Jackson’s hands smoothed over her back, gliding down until he cupped her ass. “You really mean it?” he whispered.
She kissed him, unable to voice anymore words. All the time she’d known him, Jackson was strong. Even when they were intimate, he show
ed little vulnerability. Autumn hugged him, wishing she could do more to make his pain and suffering go away.
“There’s more to the story.” He propped his chin on her shoulder. “When I turned eighteen, three days before I was set to leave for boot camp, my father pulled a gun on me.”
Autumn’s heart raced. She pulled back and stared at him while he spoke.
“He didn’t like it that I was leaving. He threatened me, among other things, and finally lashed out at me physically, and I snapped. I was older and stronger and could take on the drunk better than I realized. I felt so much anger toward him, and I don’t know what happened. The Major said I probably blacked out since I only remember pieces of it but I started punching my father just like he did my mother. The gun fell to the side, and when he laid motionless, I picked it up.”
He stopped again, obviously tired of telling his story. Autumn ran her fingers through his wet hair, trying to catch his attention, to get that lost look of darkness off his face.
“I didn’t think, only reacted, and pointed the gun at him. I saw it all over again like a horror movie flashing before my eyes. He taunted me, told me I wasn’t man enough to stand up for my family, that I was a worthless piece of shit who should have died with my mother.” Jackson gulped a breath. “I shot him.”

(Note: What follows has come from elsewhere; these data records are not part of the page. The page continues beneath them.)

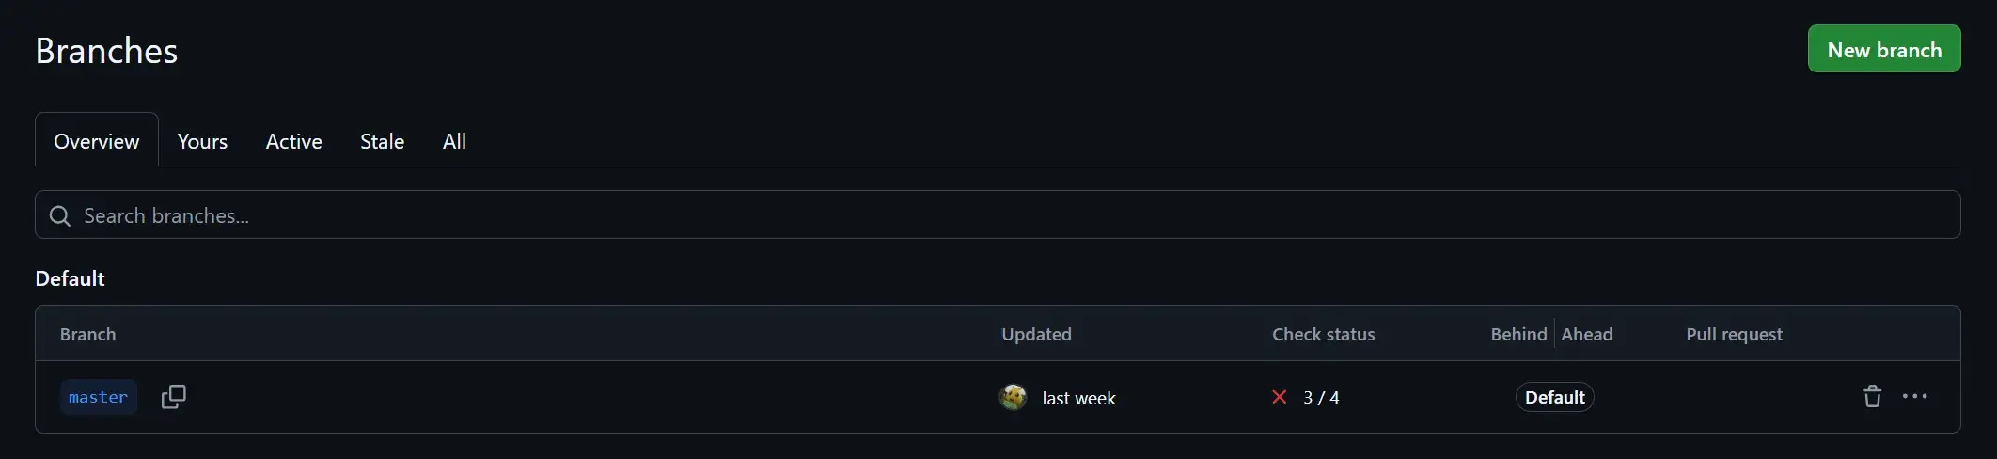Go to the All branches tab
This screenshot has width=1997, height=459.
coord(454,141)
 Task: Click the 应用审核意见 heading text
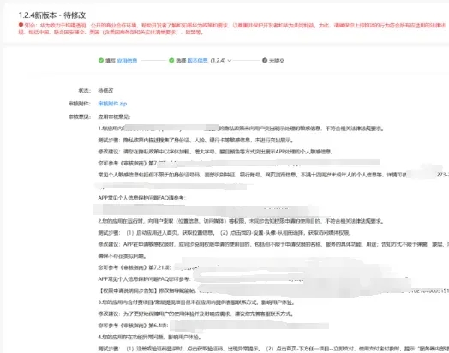coord(114,117)
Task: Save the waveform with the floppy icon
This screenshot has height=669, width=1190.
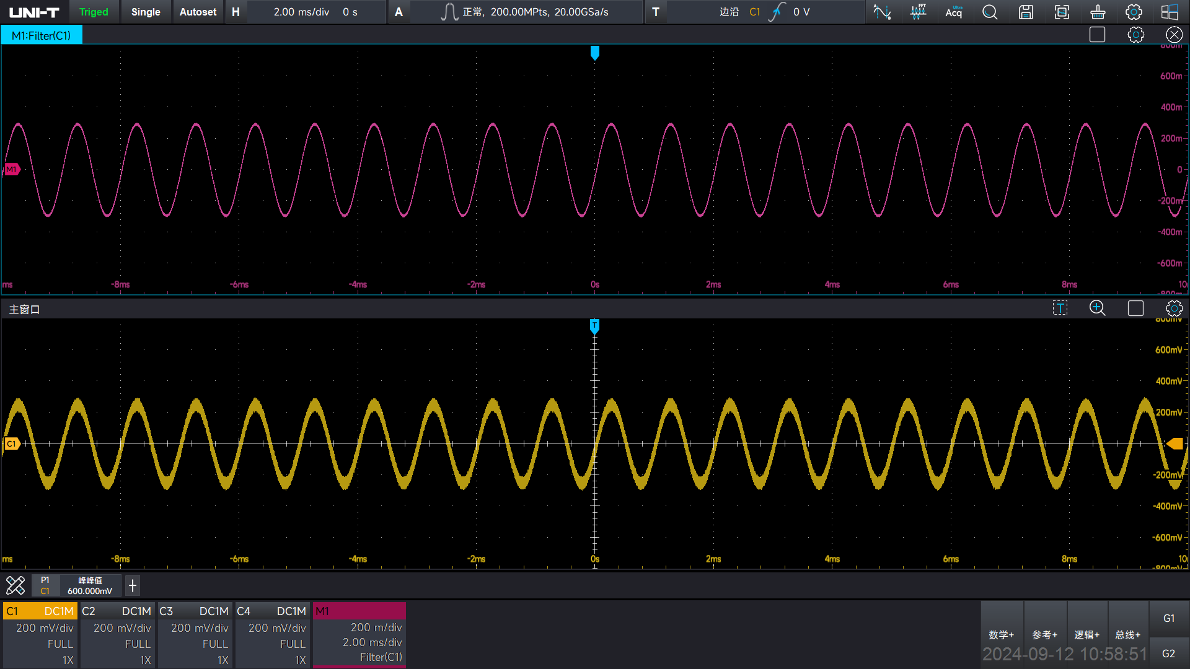Action: [x=1026, y=12]
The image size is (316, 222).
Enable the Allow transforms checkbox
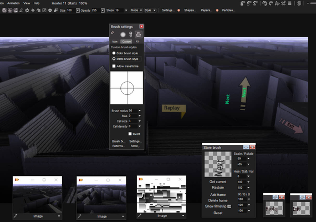point(114,66)
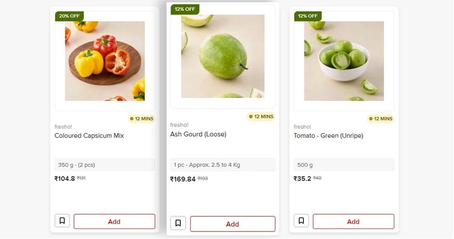Screen dimensions: 454x239
Task: Click the 20% OFF badge
Action: point(69,16)
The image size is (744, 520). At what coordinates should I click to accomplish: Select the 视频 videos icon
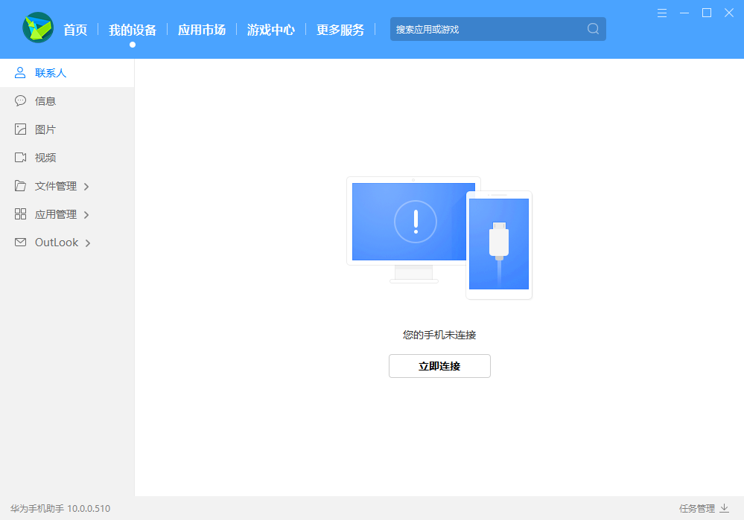click(x=20, y=157)
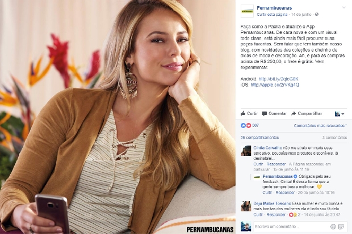352x234 pixels.
Task: Click the red heart reaction icon
Action: point(249,126)
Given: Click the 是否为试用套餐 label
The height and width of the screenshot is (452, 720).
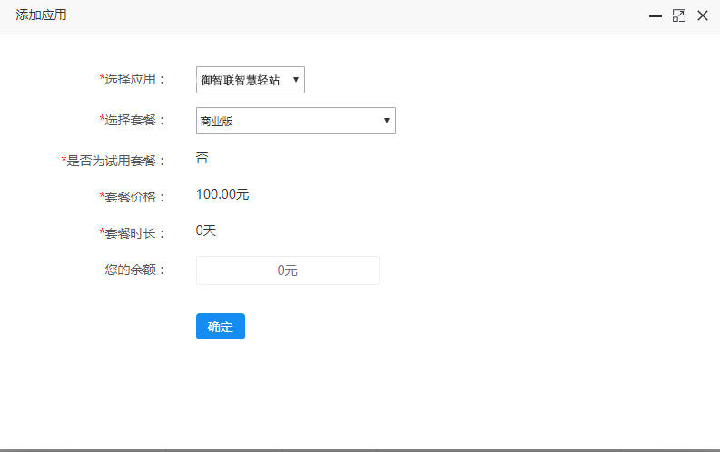Looking at the screenshot, I should click(x=116, y=161).
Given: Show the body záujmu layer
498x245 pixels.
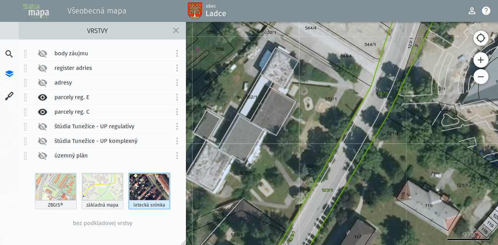Looking at the screenshot, I should (43, 53).
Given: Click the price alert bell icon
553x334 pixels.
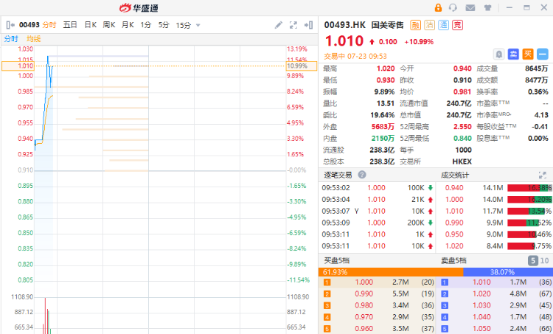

Autumn could see much more than hurt on Jackson’s face. It was physically painful for her to watch him suffer so much. Maybe she shouldn’t have pushed him to tell her. Maybe if she kept her big mouth shut he would have been better off.

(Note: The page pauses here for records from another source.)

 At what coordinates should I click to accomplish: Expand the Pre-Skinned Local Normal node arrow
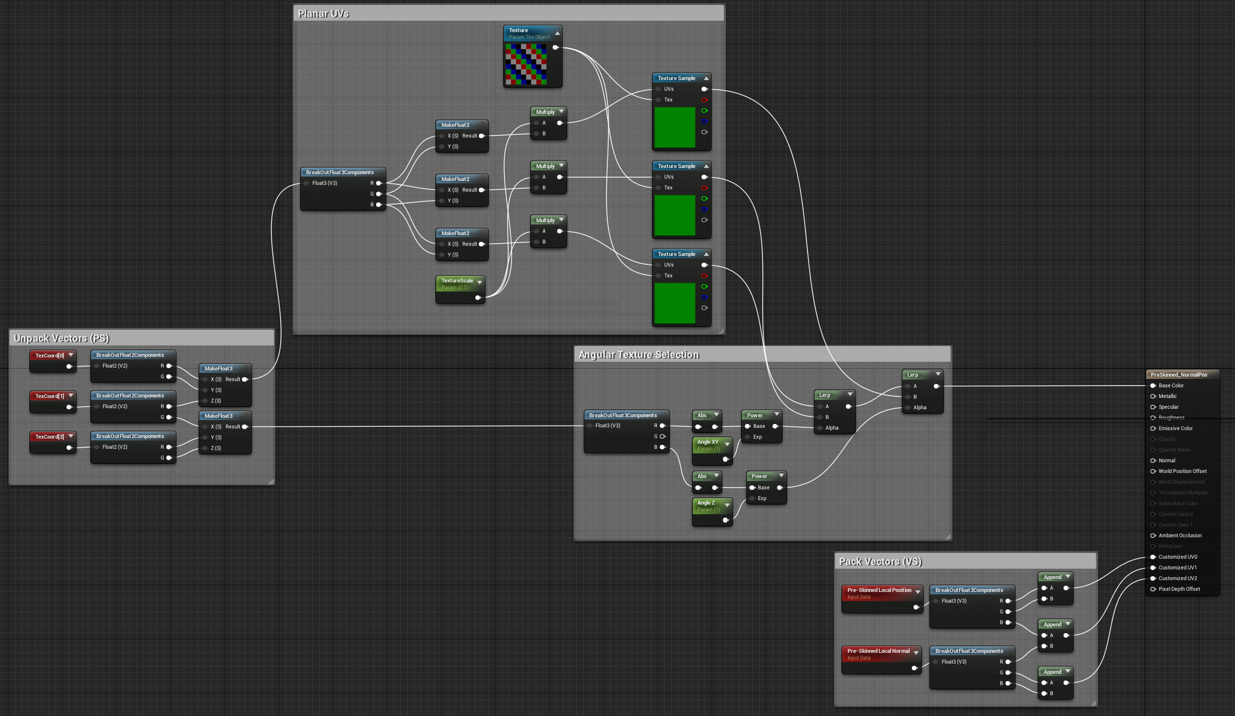click(916, 652)
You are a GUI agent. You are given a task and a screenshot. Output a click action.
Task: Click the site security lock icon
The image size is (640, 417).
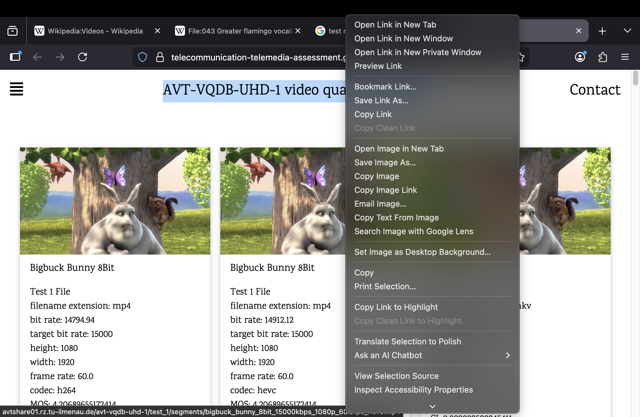(160, 57)
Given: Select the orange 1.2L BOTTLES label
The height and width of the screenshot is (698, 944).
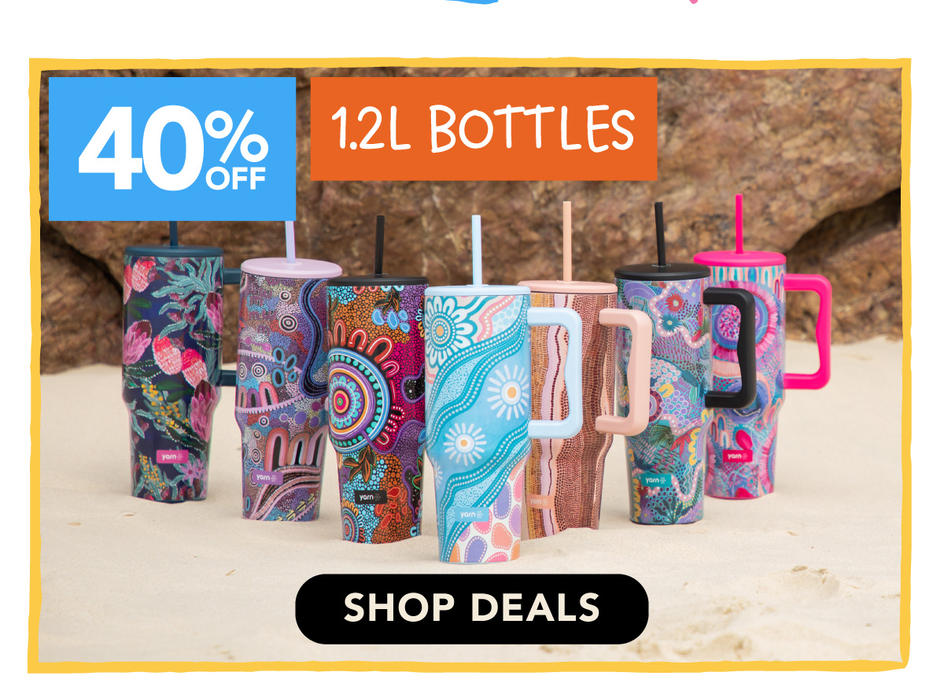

“I explained everything to the police, of the abuse and the beatings and told them I shot him in self-defense. A day later, I was enlisted and boarded a plane to North Carolina to meet your father.” Jackson glanced toward the bathroom and then looked down at the hand that rested against her thigh. “I’m sorry there isn’t a happy ending to this tragic tale. I actually talked to both Davis and the Major about it years ago. Your dad, being the great guy he is, sat me down piss-assed drunk and made me spill my guts to him after he roughed me up a bit.” Jackson smiled at the memory. “Davis was there on every anniversary of my mom’s death. We were in Germany together when I told him the first time and I was drunk then, too. Only three people know about it, you being the third.”